### Exercise data
····················

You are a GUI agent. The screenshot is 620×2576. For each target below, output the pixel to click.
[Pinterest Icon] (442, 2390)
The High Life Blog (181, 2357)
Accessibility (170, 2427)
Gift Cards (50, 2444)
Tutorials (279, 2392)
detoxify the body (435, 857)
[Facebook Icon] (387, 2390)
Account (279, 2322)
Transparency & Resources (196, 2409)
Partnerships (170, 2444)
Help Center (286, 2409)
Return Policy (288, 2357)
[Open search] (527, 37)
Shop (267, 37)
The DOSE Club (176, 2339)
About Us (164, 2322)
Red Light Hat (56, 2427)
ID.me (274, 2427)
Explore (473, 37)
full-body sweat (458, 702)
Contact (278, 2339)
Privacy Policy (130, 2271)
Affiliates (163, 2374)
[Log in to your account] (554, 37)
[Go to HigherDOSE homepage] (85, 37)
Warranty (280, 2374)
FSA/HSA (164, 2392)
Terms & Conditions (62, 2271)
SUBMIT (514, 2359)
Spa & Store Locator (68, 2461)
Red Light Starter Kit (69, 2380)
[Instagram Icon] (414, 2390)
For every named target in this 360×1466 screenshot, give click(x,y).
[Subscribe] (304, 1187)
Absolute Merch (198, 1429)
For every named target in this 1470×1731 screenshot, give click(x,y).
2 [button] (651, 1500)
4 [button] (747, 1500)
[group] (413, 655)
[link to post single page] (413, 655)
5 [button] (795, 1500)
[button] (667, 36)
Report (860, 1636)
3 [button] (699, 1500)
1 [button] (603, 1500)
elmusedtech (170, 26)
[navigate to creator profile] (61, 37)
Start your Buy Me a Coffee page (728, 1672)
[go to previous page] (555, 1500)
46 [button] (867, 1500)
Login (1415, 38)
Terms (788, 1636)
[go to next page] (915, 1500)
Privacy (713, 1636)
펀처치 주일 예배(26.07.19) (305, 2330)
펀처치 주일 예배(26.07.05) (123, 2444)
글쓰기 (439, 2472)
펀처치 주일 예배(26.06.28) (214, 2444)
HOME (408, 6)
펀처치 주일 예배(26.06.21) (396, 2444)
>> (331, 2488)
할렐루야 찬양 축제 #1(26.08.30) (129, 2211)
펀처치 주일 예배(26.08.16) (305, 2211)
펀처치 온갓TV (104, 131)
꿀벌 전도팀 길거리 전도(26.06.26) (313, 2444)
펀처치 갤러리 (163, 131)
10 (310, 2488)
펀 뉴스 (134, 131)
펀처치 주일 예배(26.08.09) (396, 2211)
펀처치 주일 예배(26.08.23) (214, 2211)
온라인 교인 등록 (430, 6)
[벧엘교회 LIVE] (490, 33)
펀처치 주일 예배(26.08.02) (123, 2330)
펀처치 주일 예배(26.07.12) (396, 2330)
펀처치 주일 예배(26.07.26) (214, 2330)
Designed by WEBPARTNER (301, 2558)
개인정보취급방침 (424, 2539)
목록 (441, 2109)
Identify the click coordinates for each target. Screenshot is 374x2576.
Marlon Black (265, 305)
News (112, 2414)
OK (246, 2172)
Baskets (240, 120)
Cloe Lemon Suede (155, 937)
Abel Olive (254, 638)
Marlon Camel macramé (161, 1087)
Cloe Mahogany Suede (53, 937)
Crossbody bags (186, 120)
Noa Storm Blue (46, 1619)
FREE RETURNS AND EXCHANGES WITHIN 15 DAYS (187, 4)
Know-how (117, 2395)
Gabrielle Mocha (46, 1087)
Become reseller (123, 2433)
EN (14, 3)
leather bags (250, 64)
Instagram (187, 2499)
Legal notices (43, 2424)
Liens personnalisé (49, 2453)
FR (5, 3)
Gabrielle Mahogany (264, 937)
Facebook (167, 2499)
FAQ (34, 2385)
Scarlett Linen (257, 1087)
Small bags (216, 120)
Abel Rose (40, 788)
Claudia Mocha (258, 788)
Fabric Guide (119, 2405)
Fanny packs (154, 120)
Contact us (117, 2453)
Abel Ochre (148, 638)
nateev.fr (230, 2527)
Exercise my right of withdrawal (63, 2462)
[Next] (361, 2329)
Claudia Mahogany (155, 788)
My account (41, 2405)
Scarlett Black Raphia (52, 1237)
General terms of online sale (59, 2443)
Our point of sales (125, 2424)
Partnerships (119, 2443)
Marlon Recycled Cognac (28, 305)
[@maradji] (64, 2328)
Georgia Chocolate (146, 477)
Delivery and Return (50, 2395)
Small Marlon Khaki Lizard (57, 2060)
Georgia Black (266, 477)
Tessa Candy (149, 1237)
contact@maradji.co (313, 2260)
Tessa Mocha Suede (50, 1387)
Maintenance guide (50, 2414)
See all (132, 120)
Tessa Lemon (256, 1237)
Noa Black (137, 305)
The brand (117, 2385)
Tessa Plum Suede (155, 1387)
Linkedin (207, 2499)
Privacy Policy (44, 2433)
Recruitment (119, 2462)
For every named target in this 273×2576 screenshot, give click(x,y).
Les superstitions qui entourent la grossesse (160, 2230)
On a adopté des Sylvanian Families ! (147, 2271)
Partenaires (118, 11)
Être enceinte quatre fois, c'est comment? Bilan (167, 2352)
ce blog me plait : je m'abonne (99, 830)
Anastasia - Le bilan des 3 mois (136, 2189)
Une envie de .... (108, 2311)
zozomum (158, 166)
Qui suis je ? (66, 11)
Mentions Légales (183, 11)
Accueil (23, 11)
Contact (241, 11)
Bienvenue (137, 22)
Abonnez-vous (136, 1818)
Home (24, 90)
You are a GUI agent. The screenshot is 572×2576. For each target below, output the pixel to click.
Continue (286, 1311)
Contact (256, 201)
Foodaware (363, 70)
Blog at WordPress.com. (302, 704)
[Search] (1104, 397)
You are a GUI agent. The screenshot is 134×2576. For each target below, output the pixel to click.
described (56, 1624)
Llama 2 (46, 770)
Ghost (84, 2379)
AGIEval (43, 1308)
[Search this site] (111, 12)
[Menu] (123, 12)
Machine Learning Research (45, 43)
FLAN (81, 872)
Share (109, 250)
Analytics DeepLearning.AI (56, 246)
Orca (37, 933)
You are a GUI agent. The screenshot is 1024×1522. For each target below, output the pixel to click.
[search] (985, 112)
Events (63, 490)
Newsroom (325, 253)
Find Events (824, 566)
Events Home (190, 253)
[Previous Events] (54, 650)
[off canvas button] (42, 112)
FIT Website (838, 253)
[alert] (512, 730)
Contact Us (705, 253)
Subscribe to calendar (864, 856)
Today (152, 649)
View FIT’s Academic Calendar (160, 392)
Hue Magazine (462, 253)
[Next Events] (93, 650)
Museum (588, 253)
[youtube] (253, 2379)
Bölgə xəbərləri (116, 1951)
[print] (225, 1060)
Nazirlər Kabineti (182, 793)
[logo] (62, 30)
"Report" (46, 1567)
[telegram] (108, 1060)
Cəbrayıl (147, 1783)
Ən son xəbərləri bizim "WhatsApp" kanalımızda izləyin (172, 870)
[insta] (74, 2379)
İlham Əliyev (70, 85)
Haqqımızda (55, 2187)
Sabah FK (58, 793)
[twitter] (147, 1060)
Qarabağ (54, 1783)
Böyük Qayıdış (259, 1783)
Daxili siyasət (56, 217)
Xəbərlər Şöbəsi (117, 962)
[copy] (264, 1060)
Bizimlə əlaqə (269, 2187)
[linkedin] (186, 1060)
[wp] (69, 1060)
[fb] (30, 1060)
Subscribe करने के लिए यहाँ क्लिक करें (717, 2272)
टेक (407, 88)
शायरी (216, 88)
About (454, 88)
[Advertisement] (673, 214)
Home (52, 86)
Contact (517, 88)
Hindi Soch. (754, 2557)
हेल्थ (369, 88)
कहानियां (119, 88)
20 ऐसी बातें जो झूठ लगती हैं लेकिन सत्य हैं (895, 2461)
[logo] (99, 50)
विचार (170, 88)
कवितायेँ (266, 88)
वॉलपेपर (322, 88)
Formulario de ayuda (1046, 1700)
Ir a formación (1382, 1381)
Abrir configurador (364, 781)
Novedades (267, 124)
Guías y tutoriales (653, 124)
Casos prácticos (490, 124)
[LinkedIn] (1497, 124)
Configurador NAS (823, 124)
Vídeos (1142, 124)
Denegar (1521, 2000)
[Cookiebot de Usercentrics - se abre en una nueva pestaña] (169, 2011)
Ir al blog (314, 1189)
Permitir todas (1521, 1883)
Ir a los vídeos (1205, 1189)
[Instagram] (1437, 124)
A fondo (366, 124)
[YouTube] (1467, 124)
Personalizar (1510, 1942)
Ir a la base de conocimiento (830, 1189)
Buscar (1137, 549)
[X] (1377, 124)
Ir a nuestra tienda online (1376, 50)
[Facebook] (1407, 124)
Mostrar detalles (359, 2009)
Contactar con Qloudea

····················

### Assignment
Copy each line from the records above that includes the string "Small".

### Result of the task
Small bags (216, 120)
Small Marlon Khaki Lizard (57, 2060)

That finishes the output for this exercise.